Hanau
Entlein sich kratzend – gegen Anlagenotstand
Durch Verkauf von Repliken einer von August Gaul geschaffenen Bronzeskulptur werden Mittel für den „Rotary Gestaltungspreis“ gewonnen.
Anlässlich des 100-jährigen Bestehens von Rotary International im Jahr 2005 hatten die Rotary Clubs Hanau und Hanau-Maintal die "Rotary Stiftung Zeichenakademie Hanau" gegründet. Zur Nachwuchsförderung schreibt die Stiftung jährlich landesweit den "Rotary Gestaltungspreis" aus. Wie die jüngste, inzwischen 14. Preisverleihung mit 81 eingereichten Arbeiten wieder gezeigt hat, ist der Preis sehr begehrt.
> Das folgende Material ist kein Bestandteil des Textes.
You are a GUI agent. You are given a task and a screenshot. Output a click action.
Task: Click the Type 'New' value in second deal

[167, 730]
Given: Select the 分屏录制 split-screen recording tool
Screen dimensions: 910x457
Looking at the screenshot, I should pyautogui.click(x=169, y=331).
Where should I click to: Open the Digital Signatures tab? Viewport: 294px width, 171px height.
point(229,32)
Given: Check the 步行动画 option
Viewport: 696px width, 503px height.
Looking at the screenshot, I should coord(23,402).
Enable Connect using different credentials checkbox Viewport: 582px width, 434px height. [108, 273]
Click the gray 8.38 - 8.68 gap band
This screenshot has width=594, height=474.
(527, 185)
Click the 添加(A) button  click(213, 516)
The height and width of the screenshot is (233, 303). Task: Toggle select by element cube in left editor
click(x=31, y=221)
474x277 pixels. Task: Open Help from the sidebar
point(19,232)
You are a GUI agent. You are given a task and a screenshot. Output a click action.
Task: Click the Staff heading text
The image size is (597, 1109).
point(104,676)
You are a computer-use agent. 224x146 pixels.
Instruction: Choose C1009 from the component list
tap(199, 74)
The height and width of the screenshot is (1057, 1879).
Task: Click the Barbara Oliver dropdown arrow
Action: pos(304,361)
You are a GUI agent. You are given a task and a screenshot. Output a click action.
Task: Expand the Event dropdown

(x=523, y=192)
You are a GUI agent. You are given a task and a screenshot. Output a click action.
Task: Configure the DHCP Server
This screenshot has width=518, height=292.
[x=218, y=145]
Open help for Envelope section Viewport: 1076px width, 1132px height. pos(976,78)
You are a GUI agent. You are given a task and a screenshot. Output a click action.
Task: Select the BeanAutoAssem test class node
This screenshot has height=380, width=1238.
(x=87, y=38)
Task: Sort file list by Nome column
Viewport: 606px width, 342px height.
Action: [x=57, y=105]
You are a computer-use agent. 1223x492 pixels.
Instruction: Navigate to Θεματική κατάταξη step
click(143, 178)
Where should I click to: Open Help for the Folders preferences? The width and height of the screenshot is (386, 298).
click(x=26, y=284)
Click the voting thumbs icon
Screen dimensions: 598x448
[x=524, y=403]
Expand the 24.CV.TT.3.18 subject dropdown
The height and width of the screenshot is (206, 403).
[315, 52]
Auch wenn die finanzielle Ausstattung nicht ausschlaggebend für das hohe Renommee sein mag, ist die Finanzierung des Preisgeldes in Höhe von 3.000 Euro für die Stiftung und die beteiligten beiden Clubs dennoch Jahr für Jahr ein Thema. So ist es angesichts der Situation an den Kapitalmärkten schon länger unmöglich, aus dem Stiftungsvermögen mit mündelsicheren Anlagestrategien ausreichende Erträge zu erwirtschaften.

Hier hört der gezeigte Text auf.